▸ **WORK TO BE COMPLETED**: Reproduce the section of the data that begins with the line containing "Where should I click to: Collapse" and ends with the line containing "pos(634,49)", including both of those lines.

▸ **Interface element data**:
● ● ● ● ●

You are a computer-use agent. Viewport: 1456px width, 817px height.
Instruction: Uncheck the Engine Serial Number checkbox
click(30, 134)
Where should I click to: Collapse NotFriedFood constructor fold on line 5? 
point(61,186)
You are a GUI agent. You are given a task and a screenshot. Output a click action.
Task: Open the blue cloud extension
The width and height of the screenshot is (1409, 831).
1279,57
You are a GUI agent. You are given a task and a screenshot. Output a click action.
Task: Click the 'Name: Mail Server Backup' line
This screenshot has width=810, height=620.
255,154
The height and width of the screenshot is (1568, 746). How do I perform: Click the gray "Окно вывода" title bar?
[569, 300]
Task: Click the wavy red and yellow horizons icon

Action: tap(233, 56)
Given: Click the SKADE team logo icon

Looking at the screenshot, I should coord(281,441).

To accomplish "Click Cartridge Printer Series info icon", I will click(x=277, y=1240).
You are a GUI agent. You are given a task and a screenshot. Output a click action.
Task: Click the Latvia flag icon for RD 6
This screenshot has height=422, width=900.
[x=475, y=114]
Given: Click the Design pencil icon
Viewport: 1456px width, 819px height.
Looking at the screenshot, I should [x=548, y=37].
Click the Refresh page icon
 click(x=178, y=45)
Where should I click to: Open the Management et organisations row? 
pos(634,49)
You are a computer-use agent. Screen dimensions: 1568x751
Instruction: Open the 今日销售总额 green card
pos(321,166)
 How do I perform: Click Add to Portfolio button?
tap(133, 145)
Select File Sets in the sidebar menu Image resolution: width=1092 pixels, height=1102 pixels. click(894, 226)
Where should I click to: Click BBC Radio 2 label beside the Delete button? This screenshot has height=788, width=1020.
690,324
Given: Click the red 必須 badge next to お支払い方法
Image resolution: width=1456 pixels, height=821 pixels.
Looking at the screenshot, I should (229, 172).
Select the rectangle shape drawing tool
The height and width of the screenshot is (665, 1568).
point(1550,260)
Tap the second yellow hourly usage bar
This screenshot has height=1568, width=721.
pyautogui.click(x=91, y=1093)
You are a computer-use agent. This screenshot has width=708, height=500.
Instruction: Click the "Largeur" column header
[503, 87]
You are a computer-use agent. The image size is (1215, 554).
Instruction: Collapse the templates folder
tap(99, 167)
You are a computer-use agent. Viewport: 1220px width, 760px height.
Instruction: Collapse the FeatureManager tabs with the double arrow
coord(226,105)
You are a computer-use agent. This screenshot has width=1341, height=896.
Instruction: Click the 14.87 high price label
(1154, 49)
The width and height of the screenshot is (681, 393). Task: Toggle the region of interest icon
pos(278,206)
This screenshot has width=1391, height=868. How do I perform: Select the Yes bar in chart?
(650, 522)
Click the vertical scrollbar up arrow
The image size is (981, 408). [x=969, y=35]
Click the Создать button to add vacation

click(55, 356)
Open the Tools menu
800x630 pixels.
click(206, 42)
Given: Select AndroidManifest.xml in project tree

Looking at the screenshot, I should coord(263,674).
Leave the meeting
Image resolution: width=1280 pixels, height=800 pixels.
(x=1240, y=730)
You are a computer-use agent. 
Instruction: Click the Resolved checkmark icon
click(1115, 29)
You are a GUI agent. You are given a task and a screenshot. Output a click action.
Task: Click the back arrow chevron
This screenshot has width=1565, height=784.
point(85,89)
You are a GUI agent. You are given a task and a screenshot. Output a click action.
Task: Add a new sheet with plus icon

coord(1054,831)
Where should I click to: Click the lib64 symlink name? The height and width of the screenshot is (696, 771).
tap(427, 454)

● ● ● ● ●

▸ **FULL RESPONSE**:
Where should I click to: Collapse NotFriedFood constructor fold on line 5? 
point(61,186)
You are a GUI agent. You are given a task and a screenshot. Output a click action.
Task: Open the blue cloud extension
The width and height of the screenshot is (1409, 831).
1279,57
You are a GUI agent. You are given a task and a screenshot. Output a click action.
Task: Click the 'Name: Mail Server Backup' line
This screenshot has width=810, height=620.
255,154
The height and width of the screenshot is (1568, 746). How do I perform: Click the gray "Окно вывода" title bar?
[569, 300]
Task: Click the wavy red and yellow horizons icon

Action: tap(233, 56)
Given: Click the SKADE team logo icon

Looking at the screenshot, I should coord(281,441).

To accomplish "Click Cartridge Printer Series info icon", I will click(x=277, y=1240).
You are a GUI agent. You are given a task and a screenshot. Output a click action.
Task: Click the Latvia flag icon for RD 6
This screenshot has height=422, width=900.
[x=475, y=114]
Given: Click the Design pencil icon
Viewport: 1456px width, 819px height.
Looking at the screenshot, I should [x=548, y=37].
Click the Refresh page icon
 click(x=178, y=45)
Where should I click to: Open the Management et organisations row? 
pos(634,49)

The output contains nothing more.